[Exercise directions]: Extract the line that contains "Image resolution: width=607" and every line after it through the end of the records below, exactly as written, leaving out any pictures.
BEGIN
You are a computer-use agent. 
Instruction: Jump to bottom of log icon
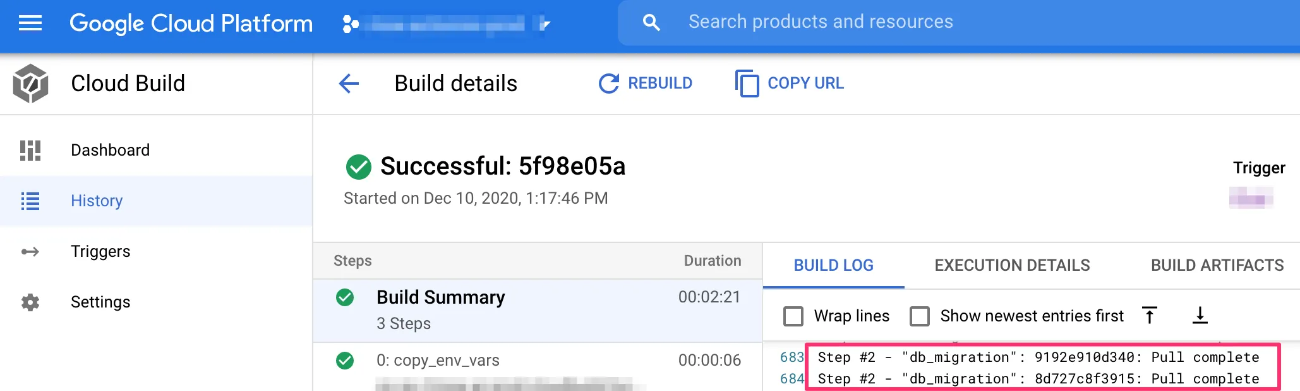coord(1200,315)
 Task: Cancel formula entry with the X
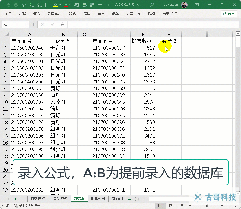tap(43, 24)
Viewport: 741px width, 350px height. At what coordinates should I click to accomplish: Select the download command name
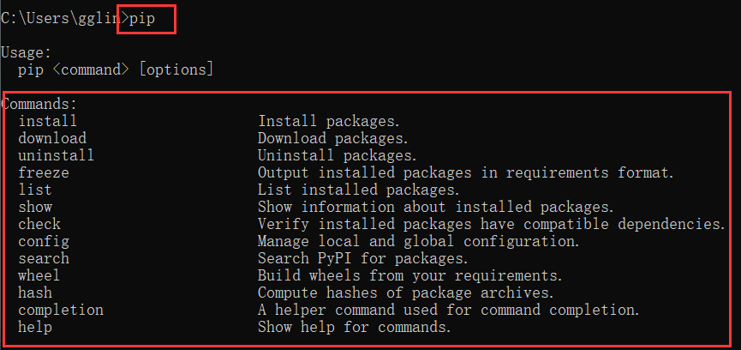coord(52,138)
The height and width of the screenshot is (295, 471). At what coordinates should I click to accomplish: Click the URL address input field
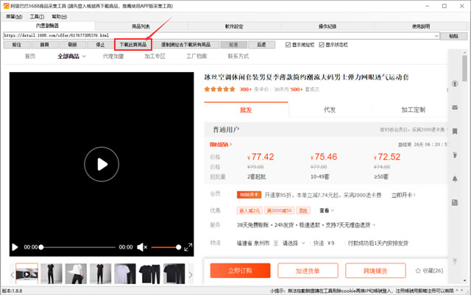tap(221, 35)
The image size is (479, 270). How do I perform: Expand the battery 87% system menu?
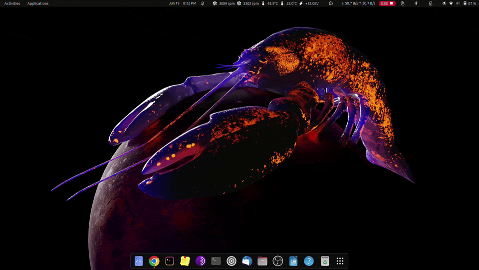click(x=469, y=4)
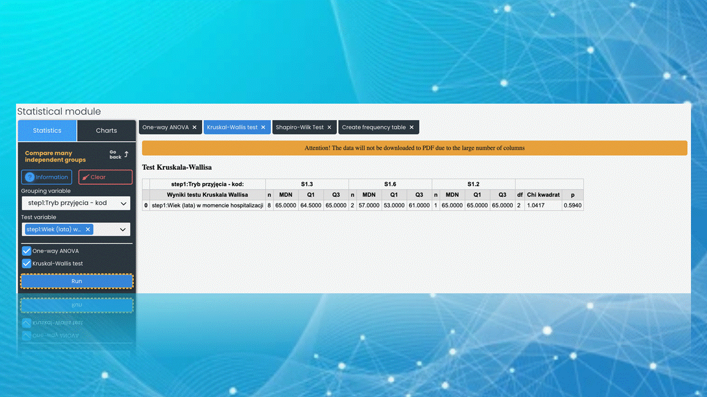Click the orange PDF attention banner
707x397 pixels.
coord(414,148)
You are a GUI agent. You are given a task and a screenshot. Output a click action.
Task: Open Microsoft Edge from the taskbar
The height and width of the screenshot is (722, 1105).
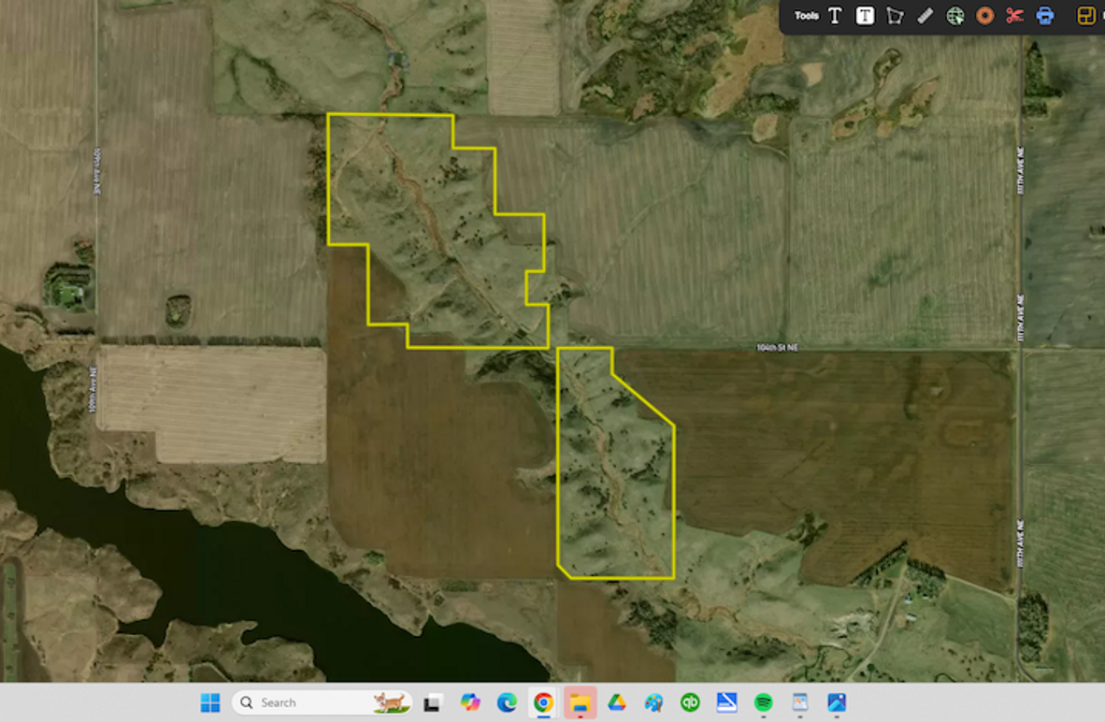[507, 702]
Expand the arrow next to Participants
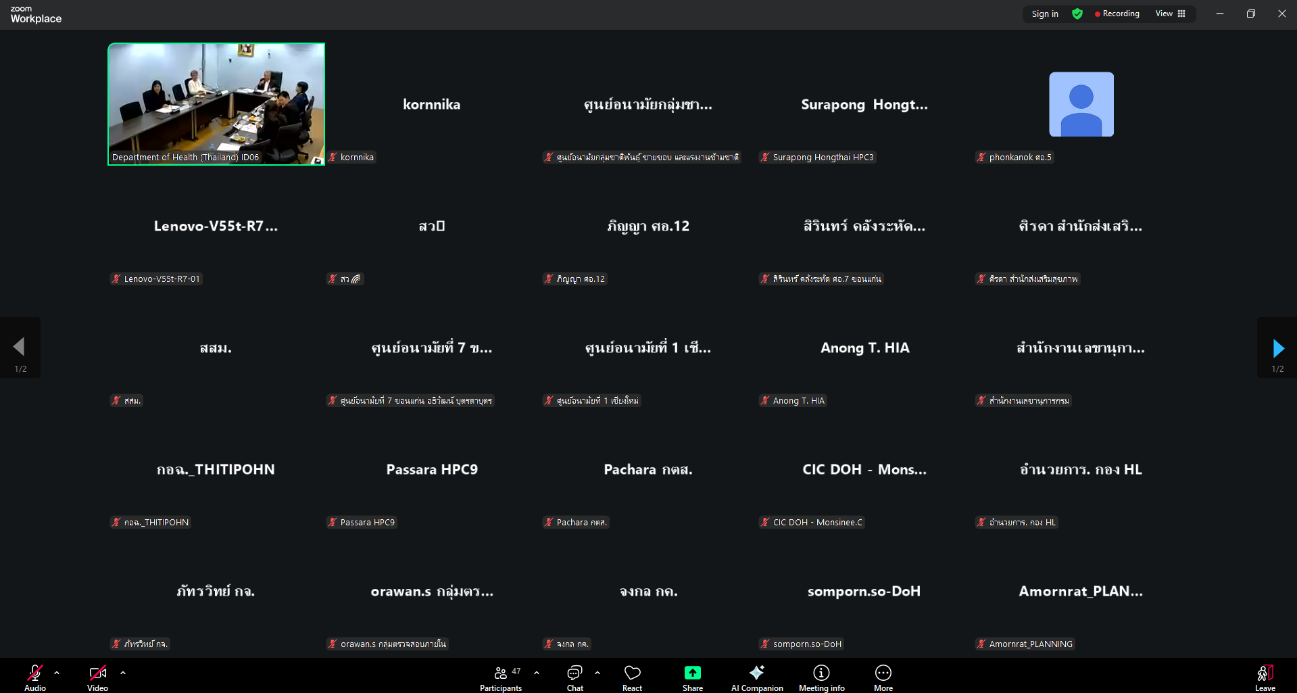Viewport: 1297px width, 693px height. pyautogui.click(x=537, y=673)
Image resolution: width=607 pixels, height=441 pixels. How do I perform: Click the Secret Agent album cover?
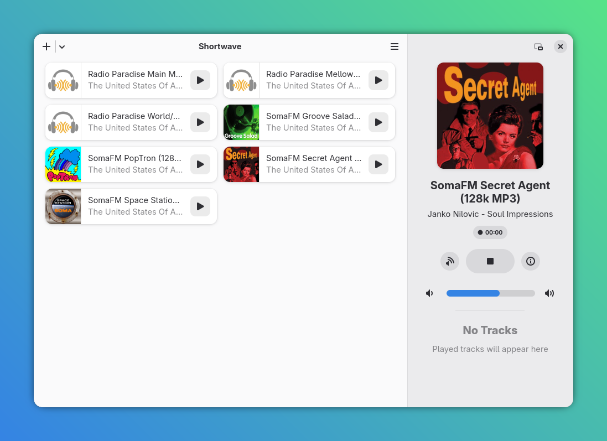tap(490, 116)
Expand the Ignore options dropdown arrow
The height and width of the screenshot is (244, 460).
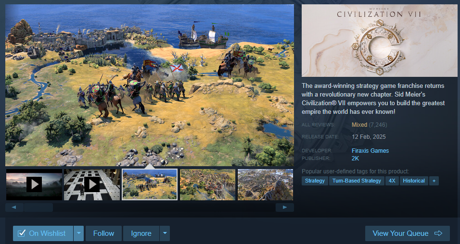pos(165,233)
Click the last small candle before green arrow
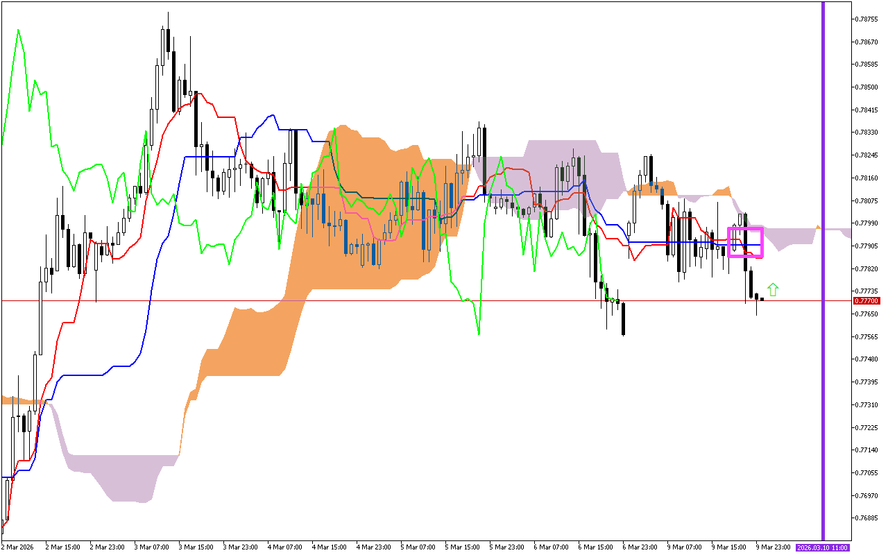The image size is (888, 555). (x=762, y=299)
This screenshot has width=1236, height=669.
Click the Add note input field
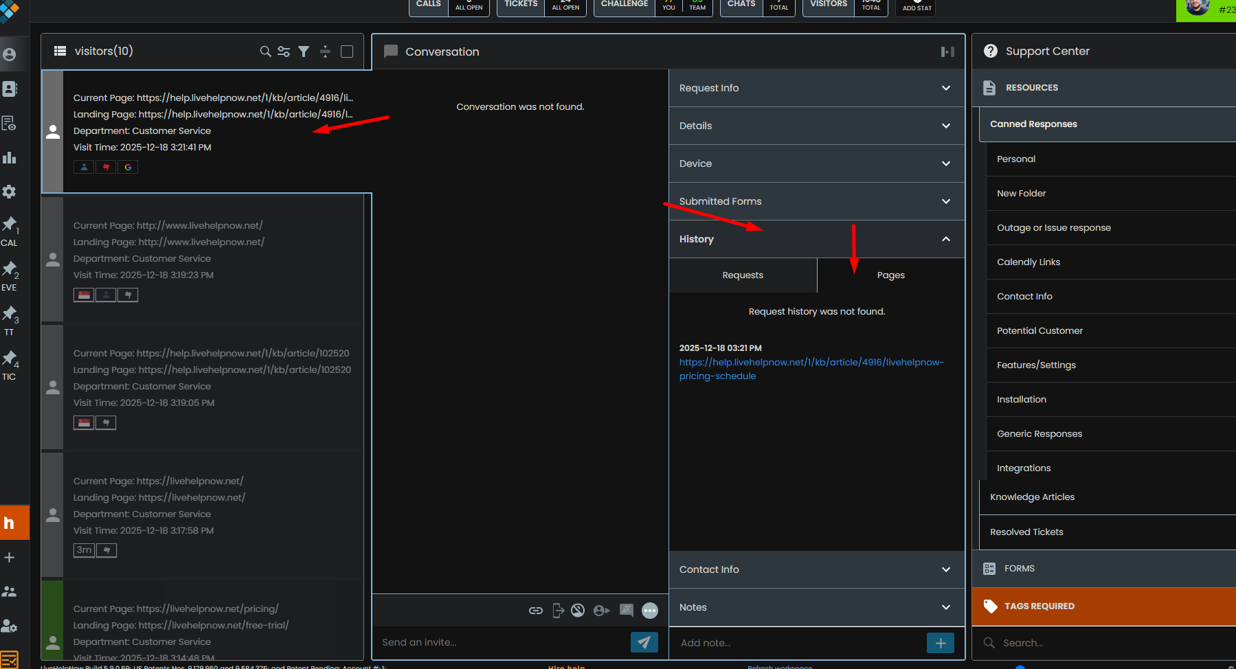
END
[Written response]:
Image resolution: width=607 pixels, height=441 pixels. How do I perform: Click the Secret Agent album cover?
tap(490, 116)
Expand the Ignore options dropdown arrow
The height and width of the screenshot is (244, 460).
pos(165,233)
Click the last small candle before green arrow
The image size is (888, 555). (x=762, y=299)
This screenshot has width=1236, height=669.
Click the Add note input field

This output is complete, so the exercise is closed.